A possible future modification is to simulate variations in the resistors used in the level shifter. As of now they are "perfect", whereas in the hardware they have 0.1% tolerance, resulting in some slight distortion that would vary between individual DX7s. I don't know whether this effect would be all that noticeable, and there is some potential risk of introducing unintended aliasing noise (though it would be mitigated by the 16x oversampling).
Yes. See Howard Massey's "The Complete DX7", page 117 for a good description of the behavior. It's not a bug, it was designed that way, and used in several patches, including WATERGDN and CHIMES.
The implementation of the basic delay timing should be bit accurate. There is an open question as to how the "compressed" (significantly shortened) delay behavior works. My speculation is that compression only applies to the first stage of the envelope (whereas the delay feature also works on the second stage, but never compressed), and depends on whether the previous cycle of that envelope completed the first stage or not.
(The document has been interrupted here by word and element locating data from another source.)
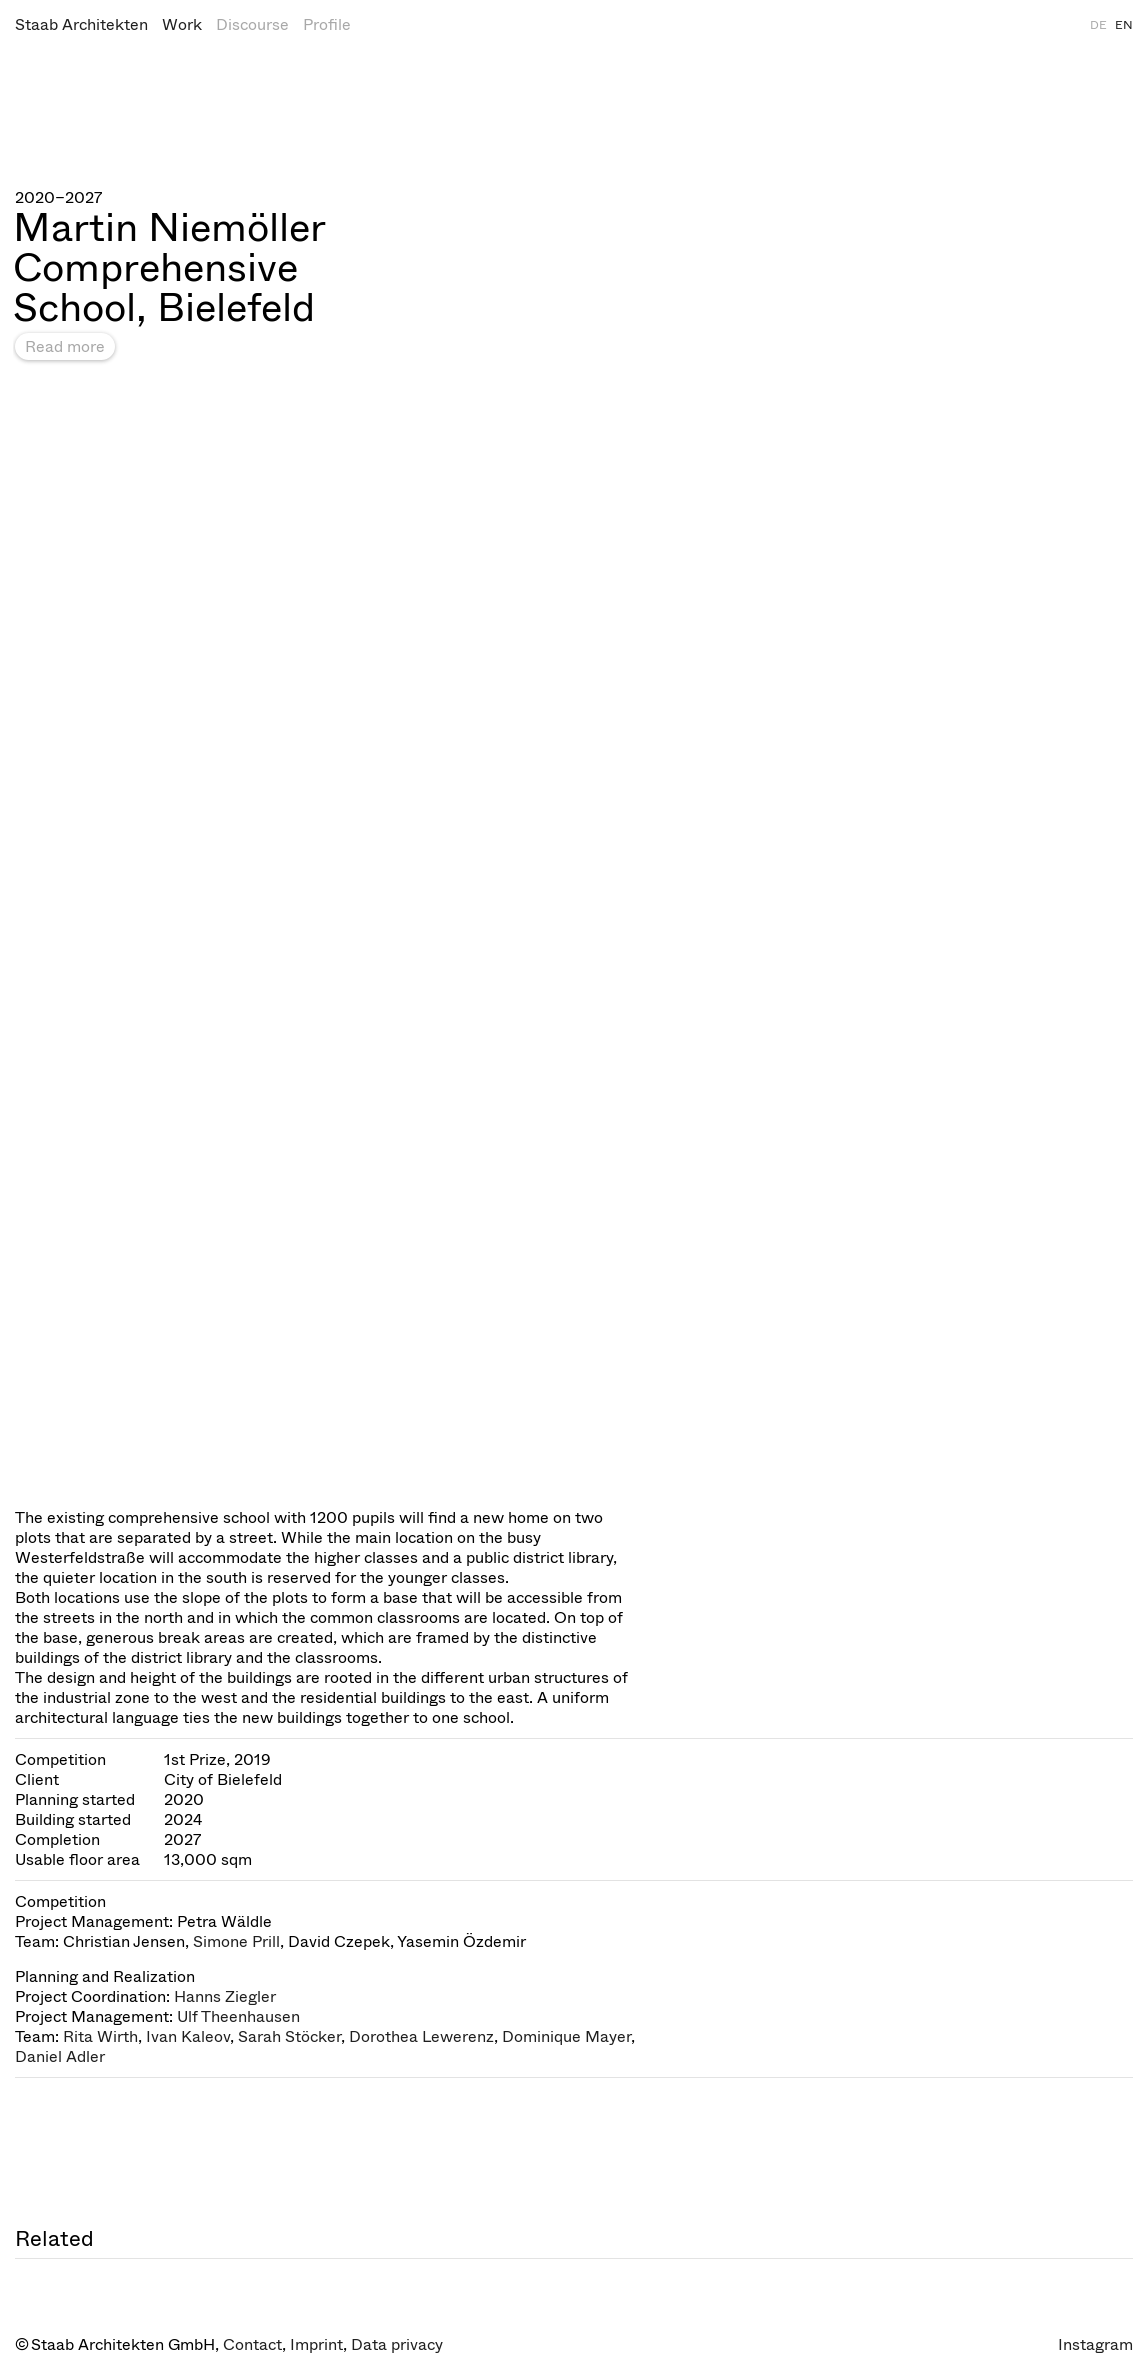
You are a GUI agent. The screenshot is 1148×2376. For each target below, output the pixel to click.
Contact (252, 2344)
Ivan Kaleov (188, 2036)
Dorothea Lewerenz (421, 2036)
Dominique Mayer (566, 2036)
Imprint (316, 2344)
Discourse (252, 24)
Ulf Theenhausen (238, 2016)
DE (1098, 25)
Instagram (1095, 2344)
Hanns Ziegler (225, 1996)
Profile (327, 24)
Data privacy (397, 2344)
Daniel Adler (60, 2056)
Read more (65, 346)
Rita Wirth (100, 2036)
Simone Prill (236, 1941)
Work (182, 24)
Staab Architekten (81, 24)
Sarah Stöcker (289, 2036)
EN (1124, 25)
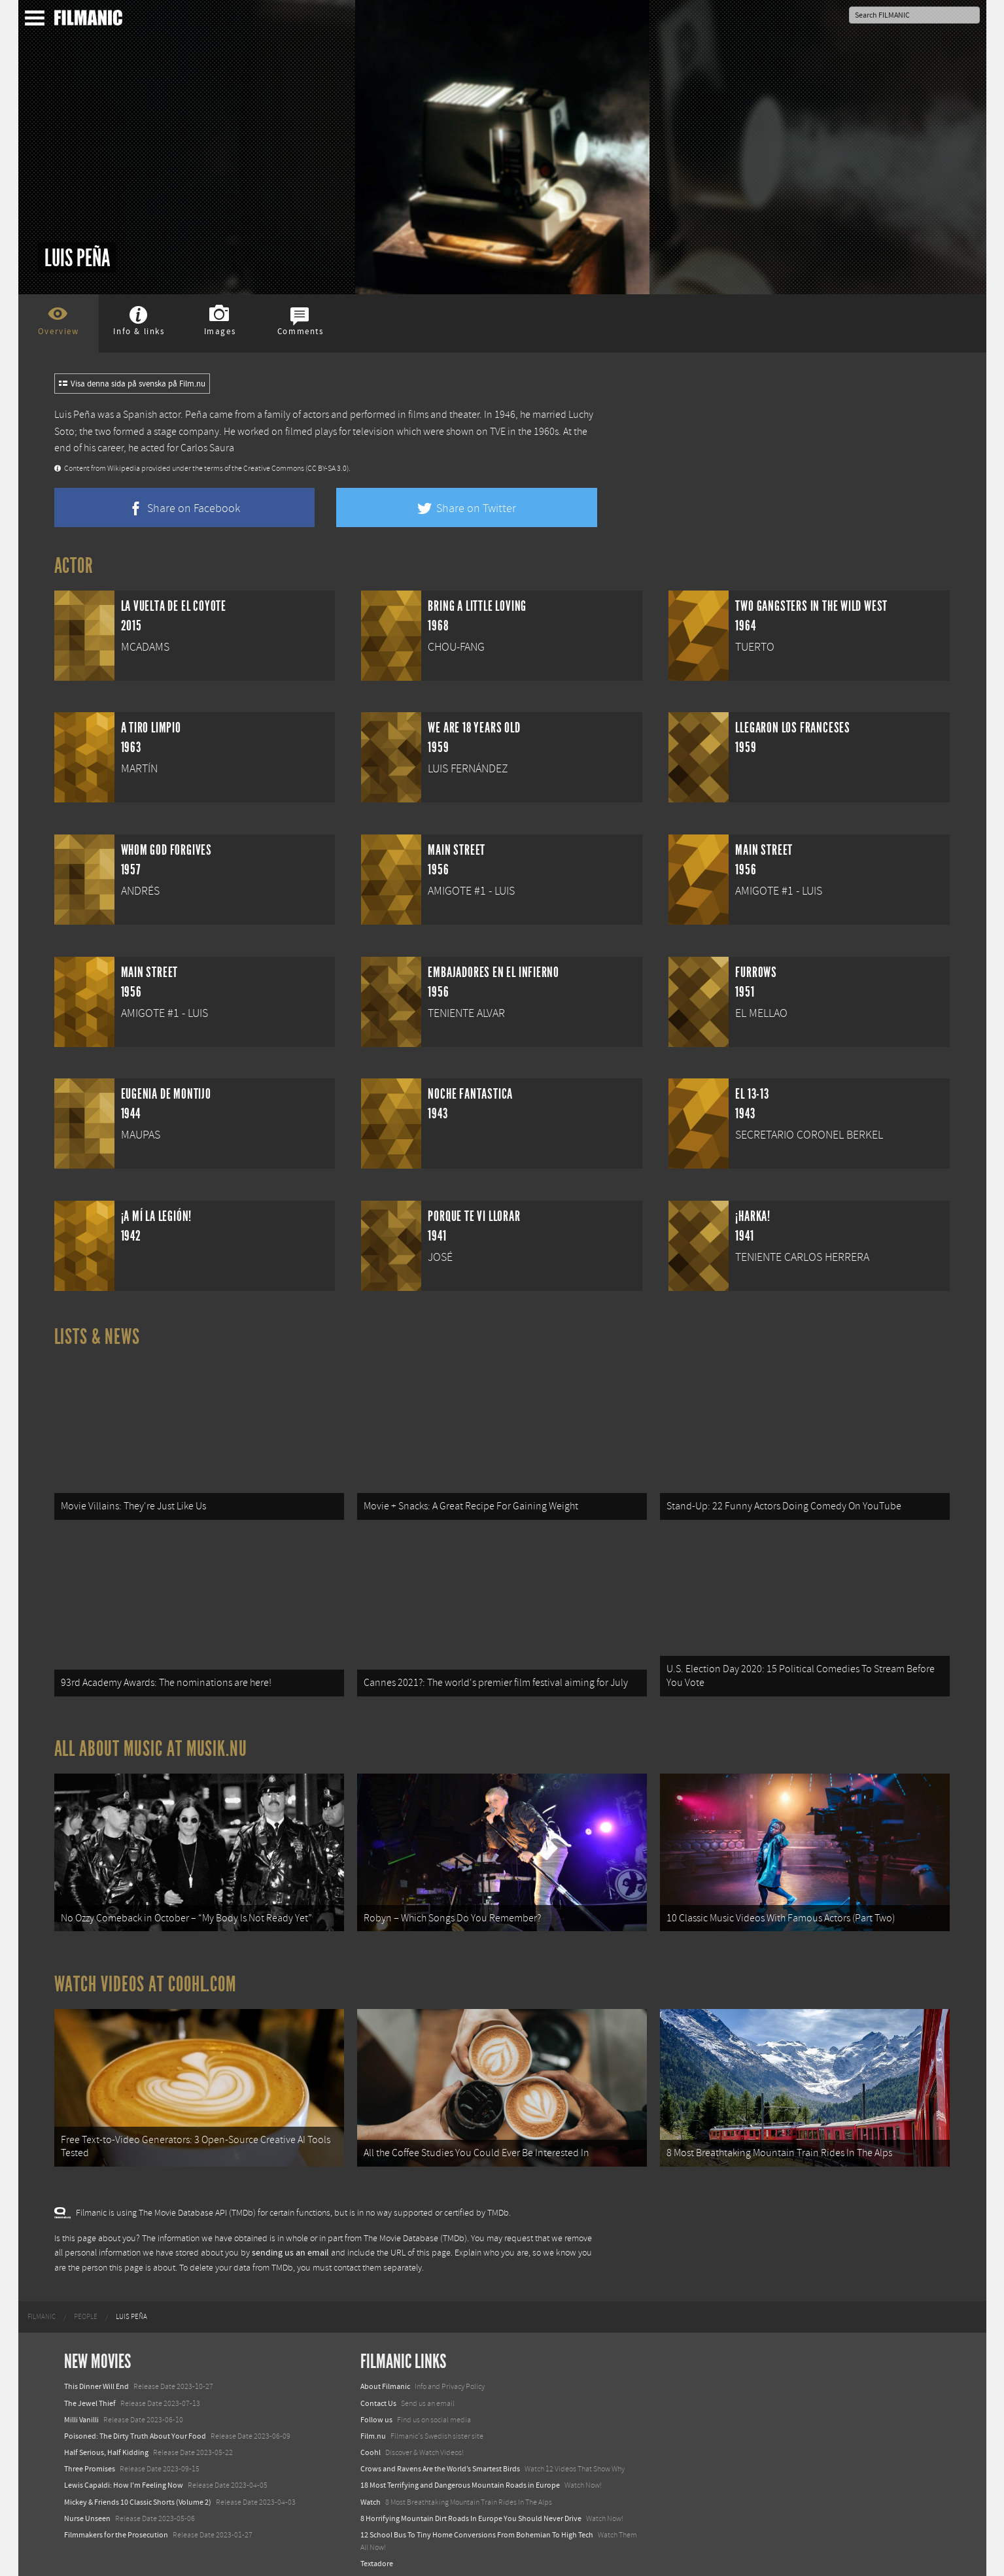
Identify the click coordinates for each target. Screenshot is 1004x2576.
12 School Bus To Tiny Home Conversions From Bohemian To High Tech (476, 2523)
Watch (370, 2490)
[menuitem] (41, 2305)
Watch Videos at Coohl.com (145, 1975)
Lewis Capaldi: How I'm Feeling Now (123, 2474)
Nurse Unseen (87, 2506)
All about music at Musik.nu (151, 1742)
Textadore (376, 2552)
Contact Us (378, 2391)
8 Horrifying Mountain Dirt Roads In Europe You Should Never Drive (470, 2506)
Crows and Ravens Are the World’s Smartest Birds (440, 2457)
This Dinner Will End (96, 2375)
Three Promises (89, 2457)
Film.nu (373, 2424)
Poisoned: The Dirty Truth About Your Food (135, 2424)
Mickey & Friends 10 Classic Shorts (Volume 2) (137, 2490)
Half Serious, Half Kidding (106, 2440)
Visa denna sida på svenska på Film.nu (132, 383)
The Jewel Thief (90, 2391)
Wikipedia (123, 468)
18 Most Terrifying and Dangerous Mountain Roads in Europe (460, 2474)
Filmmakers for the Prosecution (116, 2523)
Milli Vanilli (81, 2408)
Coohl (370, 2440)
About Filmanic (385, 2375)
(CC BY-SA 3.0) (327, 468)
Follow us (376, 2408)
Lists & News (97, 1336)
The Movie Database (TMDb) (415, 2227)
Thus the seemingly "random" behavior Massey refers to would stem from this algorithm.
From the code:
// Set up delay when env level and prev level >= 40 (i.e. env
// level param <20). Small levels are inaudible, hence
// experienced as a delay. Magic delay constant is 479 decaying
// envelope steps, which, in conjunction with qrate, creates
// the required delay time.
// FIX: speculative implementation of "bug" behavior (if my
// speculation is correct this would actually have to have been designed
// behavior in the DX7). Delays when in stage 0 are compressed (shortened)
// by a factor of 32 if the previous stage 0 delay did not fully
// complete, otherwise it reverts to the full length delay.
// Stage 1 delays are always full length. No delays in stage 2 and 3
// (because because they only exit on key events).
I would be interested in input from actual DX7s to validate and refine this behavior.